Part four, "Objects of Desire/Objects of Fear," dealing with
love, sex, death, and the prostitutes of Paris, might be epitomized
by Leon Dax’s watercolor of a quietly sinister scene: "Encounter
in the Bois de Boulogne." A heavy-lidded, debauched-looking man
in coat and top hat faces a fashionably dressed woman (and the
viewer).
If this is "the male gaze that operates not only as a vector of
desire but also as a tool of surveillance and control," it is
frightening. Even if the woman is a stylish courtesan and this is
a business meeting, it is still chilling.
Charles Lapierre’s watercolor portrait of a "Woman in Soldier’s
Uniform" displays unlikely garb: open bolero jacket with puffy
sleeves and bare breasts — facing front, of course. Graphically
dramatic, "Death Wearing Furs," Eugene Delatre’s aquatint
with etching positions a death’s head wearing a blue, fur-trimmed
coat and feathered bonnet in the midst of a snowstorm — a perfect
image for animal rights activists. And Eugene-Samuel Grasset’s
lithographic
image of a "Morphine Addict" places a grimacing, shift-clad
woman with wild, long, dark hair in front of a bitter-lemon background
to plunge a needle into her leg. By this point in the exhibition,
that classic pedestal, so confining and undesirable for some women,
can begin to sound like heaven.
But in part five, "Performing Women," things start to pick
up, at least superficially, as images of women in the circus, theater,
cafe, concert, and dance hall take over.
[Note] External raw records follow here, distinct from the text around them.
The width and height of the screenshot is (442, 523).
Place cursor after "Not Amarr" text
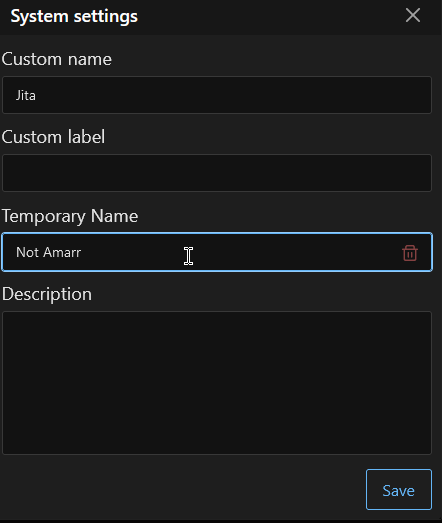click(82, 252)
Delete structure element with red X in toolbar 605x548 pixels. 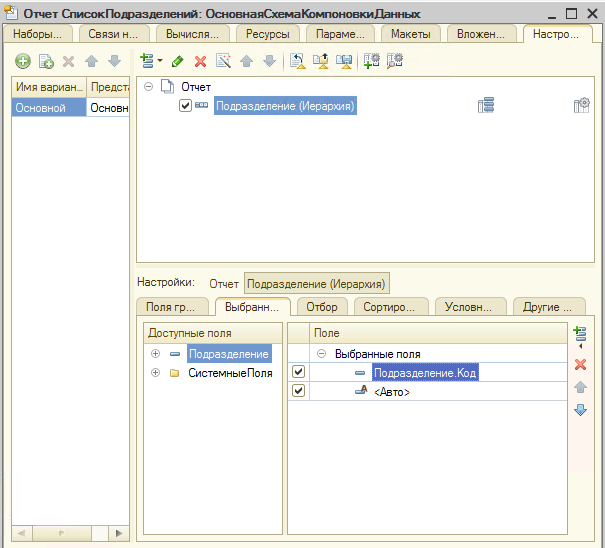pyautogui.click(x=200, y=62)
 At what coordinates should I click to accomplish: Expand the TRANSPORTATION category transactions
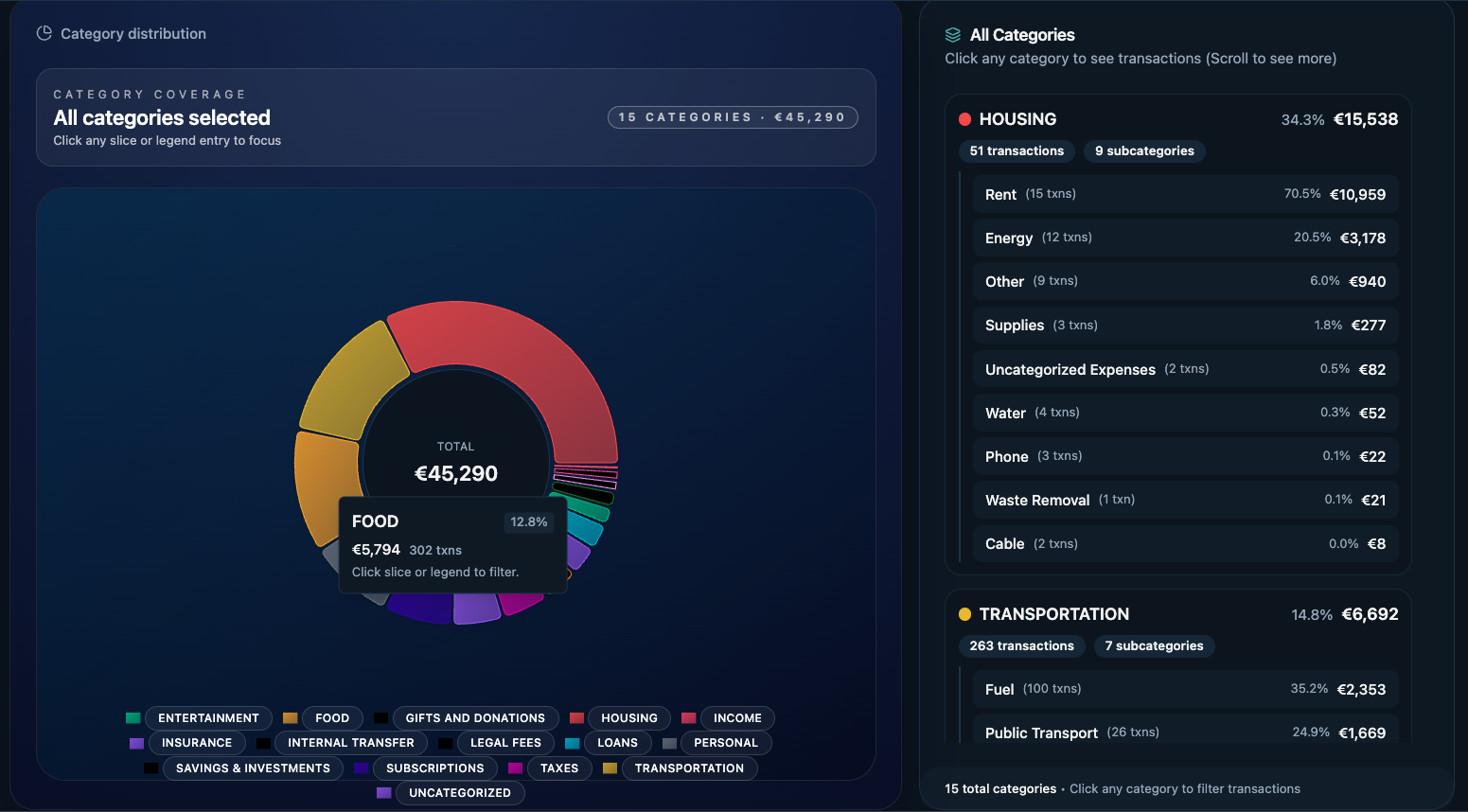[1054, 614]
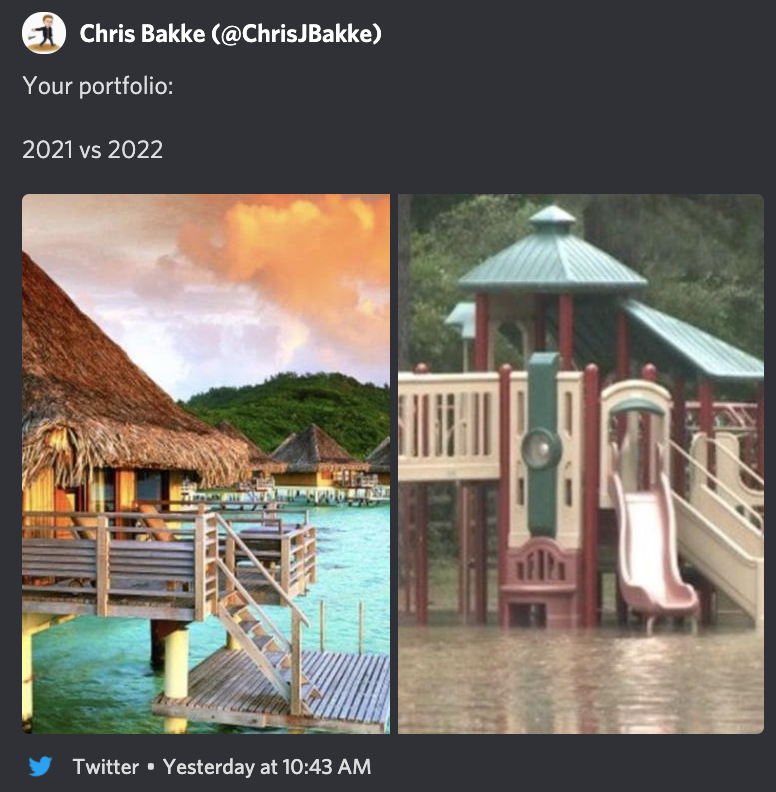776x792 pixels.
Task: Open the tropical bungalow image on the left
Action: tap(206, 464)
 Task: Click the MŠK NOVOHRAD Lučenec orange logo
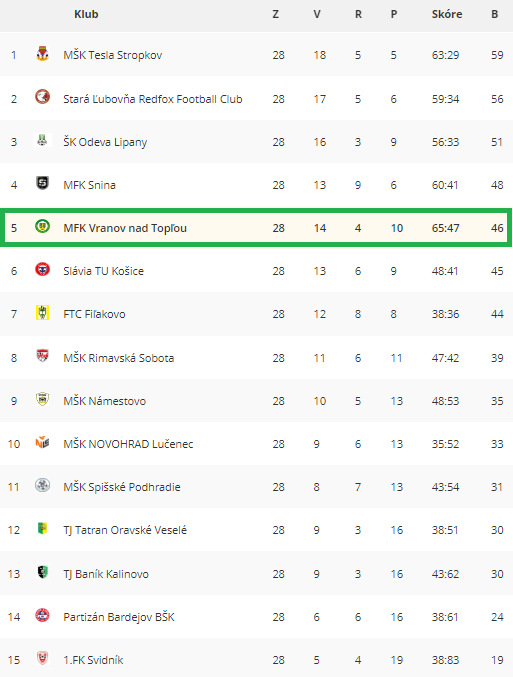coord(42,443)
And, with six redheads
featured,
this section also marks the serious start of another "Red-Headed
League," to borrow from Conan Doyle. Is it redheads, then, who
really have more fun? The viewer has to wonder, given their frequency
here. An art-history question for some enterprising student: how
often,
when, and why, do redheads figure in artists’ representations of
women?
"Black Stockings," Henry-Gabriel Ibels’ pastel on gray paper,
vividly contrasts a yellow dress with black gloves and stockings,
and nearby is Henri de Toulouse-Lautrec’s more familiar lithograph,
"Le Divan Japonais." Betty Boop comes to mind with the two
lithographs and multiple red mouths by Hermann Rene Georges Paul
(known
as "Hermann-Paul") — "La Belle Otero" and "The
Barrison Sisters."
The show’s last three sections — "From Country to City: Women
at Work," "Women and Illustration," "The Rise of
Consumerism
and the Golden Age of French Posters" — are its least numerous
and, given their subjects, the most limited in range. Perhaps because
they evoke more visceral reactions from today’s viewer, the earlier
parts are much more interesting, if also horrifying, in what they
show and say. Suffice it to say that as long ago as 1896, with
Hermann-Paul’s
"Typewriters," the pattern of man as instructor, woman as
student was well under way. All six of these women are redheads,
though,
so maybe there’s hope for them.
In two mediums, two artists’ images of the American experimental
dancer
Loie Fuller are worth comparing. Theodore van Rysselberghe’s etching
of "Lois Fuller" shows a gracefully curtseying woman in a
multi-pleated dress in brown ink on pale tan paper. And Francois
Rupert
Carabin’s glazed ceramic "Loie Fuller" also shows a furling
garment, the dancer’s famous illuminated skirts, swirling around her
nude figure. A dozen or so bronzes of dancing women are on view in
nearby cases.
Later this year the art-agitated viewer will be able
to repair to ZAM’s new coffee shop for a reality testing caffeine
jolt. In the meantime, the museum already offers an enlarged shop.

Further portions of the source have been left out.